# Jack Rickard passed away



## bwilson4web (Mar 4, 2019)

Source:





I did not always agree with Jack and he wandered while speaking that I had to play his YouTubes at 2x speed. But I agreed with his goals and objectives. He made a real contributions to the community. I hope his survivors can carry on his work as he was one of few I've admired.

Bob Wilson


----------



## Tucker (May 30, 2017)

going to miss this guy for sure...so much knowledge in this industry. Sad he is going to miss Tesla dominating the industry. I hope someone on his team will continue to make videos


----------



## orekart (Nov 15, 2018)

Respect.


----------



## sandange (Apr 21, 2016)

We enjoyed his videos,
Peace be with him.


----------



## bwilson4web (Mar 4, 2019)

Jack’s clever TSLA stock play means his survivors, his widow, won’t be financially stressed. He leaves with my admiration.

Bob Wilson


----------



## JWardell (May 9, 2016)

I've watched Jack's videos on and off, certainly enjoyed his longwinded technical ramblings, disagreed with some views, but always appreciated his no-holds-barred opinions. I had the pleasure of speaking with him on the phone, then the displeasure of him not thinking twice about sharing my own confidential information, and his way of praising and digging at me at the same time. He was certainly unique.
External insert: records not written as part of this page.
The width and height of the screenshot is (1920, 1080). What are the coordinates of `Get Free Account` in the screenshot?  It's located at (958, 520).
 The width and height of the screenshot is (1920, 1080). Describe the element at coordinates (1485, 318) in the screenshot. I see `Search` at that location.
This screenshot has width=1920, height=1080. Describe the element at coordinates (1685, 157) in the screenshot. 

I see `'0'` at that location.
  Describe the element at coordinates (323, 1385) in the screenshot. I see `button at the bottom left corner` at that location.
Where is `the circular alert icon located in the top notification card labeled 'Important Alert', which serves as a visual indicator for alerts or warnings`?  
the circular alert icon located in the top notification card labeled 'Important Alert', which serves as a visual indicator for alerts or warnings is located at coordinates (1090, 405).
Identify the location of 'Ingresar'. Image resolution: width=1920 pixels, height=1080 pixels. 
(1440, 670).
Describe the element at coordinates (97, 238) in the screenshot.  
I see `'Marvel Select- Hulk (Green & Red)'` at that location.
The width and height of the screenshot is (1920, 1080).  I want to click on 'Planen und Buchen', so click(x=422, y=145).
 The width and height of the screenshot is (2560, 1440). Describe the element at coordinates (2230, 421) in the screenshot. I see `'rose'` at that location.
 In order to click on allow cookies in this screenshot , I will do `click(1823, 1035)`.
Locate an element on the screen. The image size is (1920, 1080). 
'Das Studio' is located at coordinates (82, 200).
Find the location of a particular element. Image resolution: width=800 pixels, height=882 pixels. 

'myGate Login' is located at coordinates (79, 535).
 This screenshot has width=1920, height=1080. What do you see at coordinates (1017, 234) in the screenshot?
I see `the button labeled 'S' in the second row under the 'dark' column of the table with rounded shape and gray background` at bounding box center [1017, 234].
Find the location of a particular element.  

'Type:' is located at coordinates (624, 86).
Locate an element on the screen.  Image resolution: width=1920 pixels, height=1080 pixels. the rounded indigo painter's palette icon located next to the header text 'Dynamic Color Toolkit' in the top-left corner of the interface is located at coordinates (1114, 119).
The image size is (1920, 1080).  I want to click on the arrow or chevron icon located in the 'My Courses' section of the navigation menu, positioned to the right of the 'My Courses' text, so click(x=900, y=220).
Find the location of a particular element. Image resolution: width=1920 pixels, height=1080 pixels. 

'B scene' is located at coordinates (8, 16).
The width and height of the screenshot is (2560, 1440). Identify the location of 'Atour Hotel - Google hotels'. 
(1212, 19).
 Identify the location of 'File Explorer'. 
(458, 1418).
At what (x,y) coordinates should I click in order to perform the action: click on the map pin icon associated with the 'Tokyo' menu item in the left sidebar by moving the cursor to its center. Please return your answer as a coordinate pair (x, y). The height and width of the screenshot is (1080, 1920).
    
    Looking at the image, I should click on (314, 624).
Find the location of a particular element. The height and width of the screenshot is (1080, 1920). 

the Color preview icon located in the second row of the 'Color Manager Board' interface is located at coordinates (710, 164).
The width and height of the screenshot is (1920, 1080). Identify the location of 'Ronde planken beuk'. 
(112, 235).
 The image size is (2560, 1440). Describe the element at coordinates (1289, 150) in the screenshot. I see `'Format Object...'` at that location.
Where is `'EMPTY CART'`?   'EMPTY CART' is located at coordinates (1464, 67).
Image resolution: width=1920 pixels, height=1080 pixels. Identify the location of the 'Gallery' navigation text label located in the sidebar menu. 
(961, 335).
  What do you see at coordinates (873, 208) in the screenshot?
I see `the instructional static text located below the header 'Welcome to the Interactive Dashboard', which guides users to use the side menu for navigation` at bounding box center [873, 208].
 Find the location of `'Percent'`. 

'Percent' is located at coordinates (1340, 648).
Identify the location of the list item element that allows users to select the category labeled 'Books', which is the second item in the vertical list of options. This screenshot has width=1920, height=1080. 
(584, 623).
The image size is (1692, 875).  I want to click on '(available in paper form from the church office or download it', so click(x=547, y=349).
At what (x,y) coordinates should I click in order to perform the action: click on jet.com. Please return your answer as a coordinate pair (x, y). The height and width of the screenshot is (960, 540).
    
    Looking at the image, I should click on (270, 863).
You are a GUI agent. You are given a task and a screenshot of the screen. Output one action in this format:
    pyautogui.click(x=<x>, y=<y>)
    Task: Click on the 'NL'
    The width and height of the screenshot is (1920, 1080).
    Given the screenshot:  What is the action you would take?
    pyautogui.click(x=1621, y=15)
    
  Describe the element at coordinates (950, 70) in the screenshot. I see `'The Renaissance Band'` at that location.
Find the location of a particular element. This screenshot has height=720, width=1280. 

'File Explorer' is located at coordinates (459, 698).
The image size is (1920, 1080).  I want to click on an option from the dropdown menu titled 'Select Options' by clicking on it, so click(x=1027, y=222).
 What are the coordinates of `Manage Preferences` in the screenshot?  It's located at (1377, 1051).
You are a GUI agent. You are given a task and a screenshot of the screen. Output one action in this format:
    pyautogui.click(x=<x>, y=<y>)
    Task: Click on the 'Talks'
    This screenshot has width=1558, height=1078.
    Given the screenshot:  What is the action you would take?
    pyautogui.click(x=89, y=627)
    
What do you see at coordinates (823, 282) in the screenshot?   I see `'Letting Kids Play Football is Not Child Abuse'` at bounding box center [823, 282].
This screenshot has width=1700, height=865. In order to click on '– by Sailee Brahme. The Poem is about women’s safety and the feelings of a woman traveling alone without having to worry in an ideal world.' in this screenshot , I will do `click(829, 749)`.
I went back and watched the last few videos that I had missed, and he discusses his views on his health and future. It's refreshing to hear someone talk openly about those things. But that is what he always did.

One thing I never realized is Jack's EV videos go back seven years! Truly impressive videos, some great projects, and I can't fathom how many thousands of hours of Jack talking away! Thankfully it can all live on.

https://www.youtube.com/user/marionrickard/videos

PS Also glad to hear that @Collin80 and Richard will continue EVTV into the future


----------